SET TASKS -
1. Using the article on the defense industry's 2013 budget troubles, explain in one to three sentences why some budget analysts have called the budget deal a defeat for the Pentagon.
2. Carry on the article on the defense industry's 2013 budget troubles, picking up after its final paragraph.
* START DOCUMENT TEXT *
By Sandra I. Erwin
Defense industry is happy to bid 2013 adieu. It was the year when the hits just kept on coming. The dreaded sequester that everyone predicted would never happen, happened, as well as a government shutdown to boot. Government workers were furloughed, and Congress allowed them to recover lost pay. No such break was afforded to contractors. The industry had anticipated the Pentagon would pare back spending following the end of two wars, but CEOs were not prepared for business to grind to a halt as Washington crawled through the gridlock.
For an industry that always could count on bipartisan support, 2013 brought home the reality that those days are over, at least until the military is sent to fight another war.
The passage of the Bipartisan Budget Act of 2013 has given the defense sector a temporary reprieve. After turbulent cycles in 2012 and 2013, federal appropriations in 2014 and 2015 will stay relatively flat, and Congress is signaling that it will not allow the government to be shut down by acts of brinkmanship.
For the Pentagon, the future looks a bit brighter now than it did before Dec. 10. Instead of facing a 6 percent drop in 2014, the budget bill trims 2014 spending by 1.2 percent from 2013. Under the agreement, the 2015 and 2016 budgets will drop slightly in real terms, although at about the same pace as every recent year other than the 2013 sequester cut, according to budget analyst Russell Rumbaugh, of the Stimson Center. From 2017 on, the Budget Control Act caps keep the defense budget in lockstep with projected inflation.
But any hope for the end of sequester must be buried. By all accounts, no sweeping budget agreement that would roll back sequestration is on the horizon, at least until the next administration. One of the key negotiators of the budget deal, Rep. Paul Ryan, R-Wisc., pointed out that 92 percent of the sequester will remain in place.
“The budget deal is only for two years and we still have seven more years of sequestration beyond that,” said Christian P. Marrone, vice president of national security and acquisition policy at the Aerospace Industries Association.
Some budget analysts have dubbed the deal a defeat for the Pentagon, considering that civilian and military leaders had been pleading for Congress to undo the sequester in its entirety.
* END DOCUMENT TEXT *
* START MATERIAL *
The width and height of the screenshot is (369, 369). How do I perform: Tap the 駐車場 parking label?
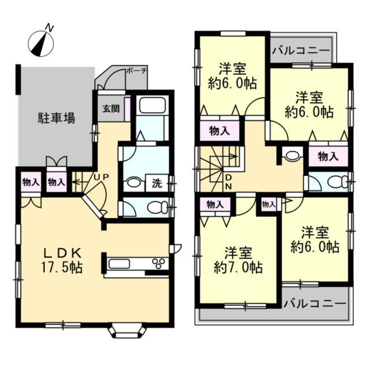click(57, 118)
* END MATERIAL *
RESPONSES TO THE EXERCISE -
1. Some budget analysts call the deal a defeat for the Pentagon because its civilian and military leaders had been pleading with Congress to undo the sequester in its entirety. The deal did not roll back sequestration.

2.
In 2015, the Defense Department gets back $10 billion, but the $520.5 billion top line is still $40 billion less than the funding levels for which the Pentagon had been planning up until a year ago. Between now and Jan. 15, Congress has to pass a 2014 defense budget that is $30 billion less than the president’s request, noted Rob Levinson, senior defense analyst at Bloomberg Government. It has been more than a decade since lawmakers have had to put together a budget that cuts the president’s plan to that extent, Levinson said during a Dec. 17 Bloomberg webinar. The 2015 budget, he said, will provide the first signpost of the Pentagon’s strategic choices as it downsizes its ranks.
The Pentagon and its contractors now have some breathing room to plan for life after 2016. To be able to live within the Budget Control Act spending caps through 2023, the Defense Department civilian bureaucracy, the military services and the industry will have to be smaller and leaner than they are today. How precisely that will be done is still to be decided.
Return to Stability?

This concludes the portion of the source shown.